Al Sud l’acqua c’è: una “rivoluzione silenziosa”
Una lenta, ma innegabile, inversione di tendenza sul piano della manutenzione e della governance
Il nostro Paese, in questo mese di agosto, smentisce i vecchi cliché e rovescia la mappa delle emergenze: al Sud non c’è quella dell’acqua.
In estate zero emergenza acqua al Sud
I bollettini ufficiali dell’Anbi e di Coldiretti descrivono una situazione ribattezzata dagli esperti come lo “Stivale capovolto”: il Sud è ufficialmente fuori dall’emergenza idrica.

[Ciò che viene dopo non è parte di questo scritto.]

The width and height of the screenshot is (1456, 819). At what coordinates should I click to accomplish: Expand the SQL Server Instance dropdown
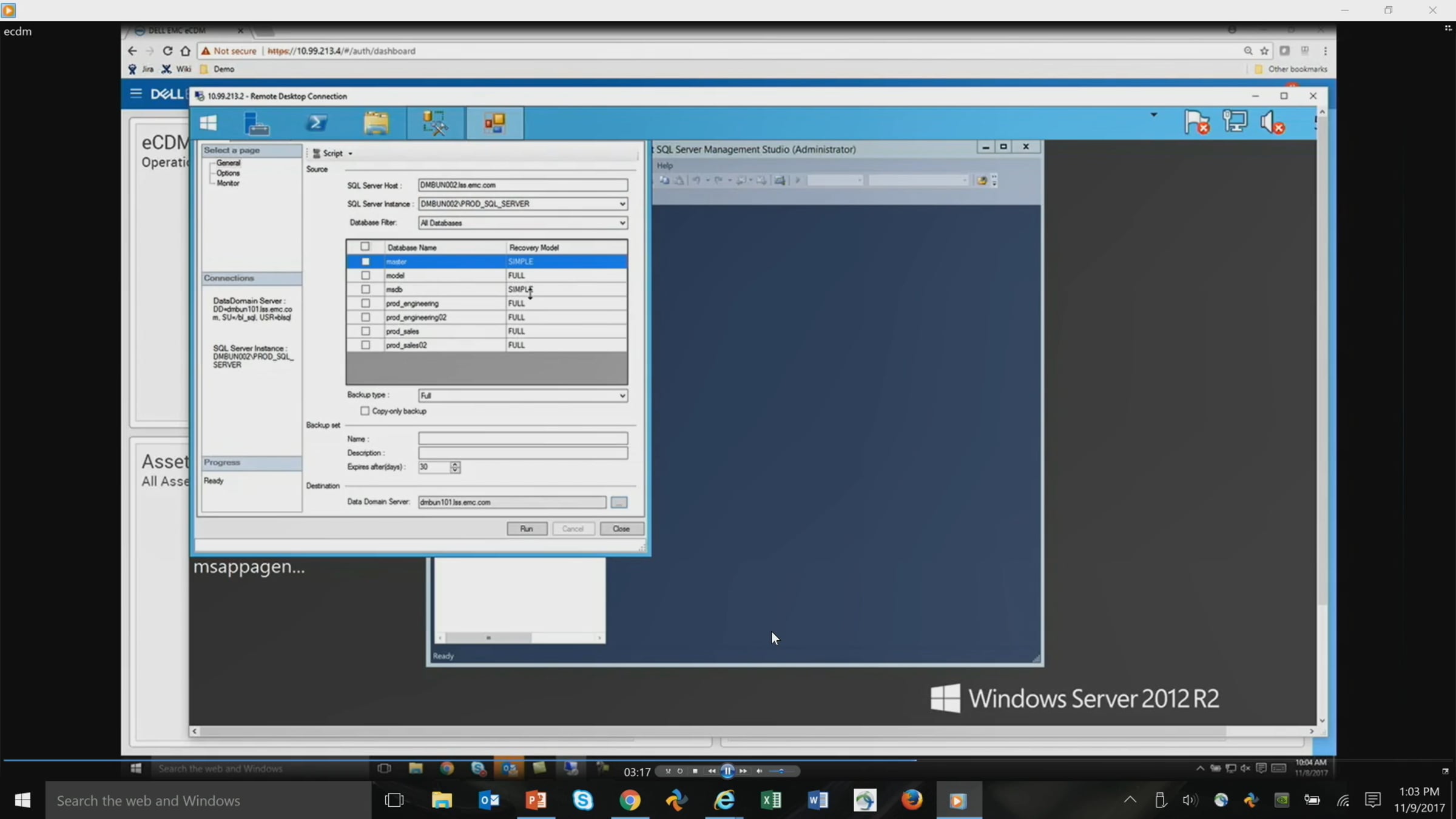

Grazie anche agli intensi cicloni mediterranei dei primi mesi dell’anno, tra i quali la tempesta Harry, gli invasi di Sicilia (+65%), Puglia (+60%) e Basilicata (+59%) registrano un netto e spettacolare recupero di riserve rispetto al 2025.
Scongiurati i razionamenti strutturali estivi, per le campagne e le città del Mezzogiorno si apre una stagione di serenità.
Ma questa buona notizia è merito soltanto della generosità del cielo o sotto la superficie sta finalmente cambiando qualcosa nella gestione?
La gestione che comincia a cambiare
La risposta, nel delicato equilibrio tra eventi meteorologici eccezionali e una lenta, ma innegabile, inversione di tendenza sul piano della manutenzione e della governance.
Se da un lato l’acqua è arrivata in abbondanza con le piogge, dall’altro la macchina istituzionale e tecnica ha iniziato a muovere i suoi primi passi strutturali.
Sul fronte della gestione spicca il superamento dello storico stallo dell’Eipli, con la transizione dopo 80 anni verso la nuova società Acque del Sud Spa, concepita per dare stabilità industriale e velocità d’azione alle grandi reti di adduzione.
In parallelo, il flusso di investimenti del Pnrr sta lasciando il segno: per esempio il bando Sfniissi, chiamato anche Fondo Idrico, da 1 miliardo di euro.
Il 40% è destinato al Sud per finanziare l’efficientamento strutturale, la sicurezza e la digitalizzazione e per abbattere le storiche dispersioni di rete, che nel Mezzogiorno superano ancora la soglia critica del 50%.
Una strada ancora in salita
Molti bacini, come la diga lucana di Monte Cotugno, pur recuperando milioni di metri cubi soffrono per limiti strutturali che ne riducono la capacità massima autorizzata.
Gran parte dell’acqua rischia ancora di perdersi in condotte colabrodo non ancora del tutto risanate.
Eppure, la novità del 2026 è che la pioggia non ha trovato solo fango, ma cantieri aperti e piani concreti di ammodernamento tecnologico, come il programma Digital4zero.
Il Sud che oggi regge all’estate non celebra solo un miracolo del meteo, ma l’avvio di una transizione idrica che punta a rendere la resilienza strutturale e non più una fortunata eccezione.
Una sfida ormai aperta: blindare la risorsa per le stagioni future.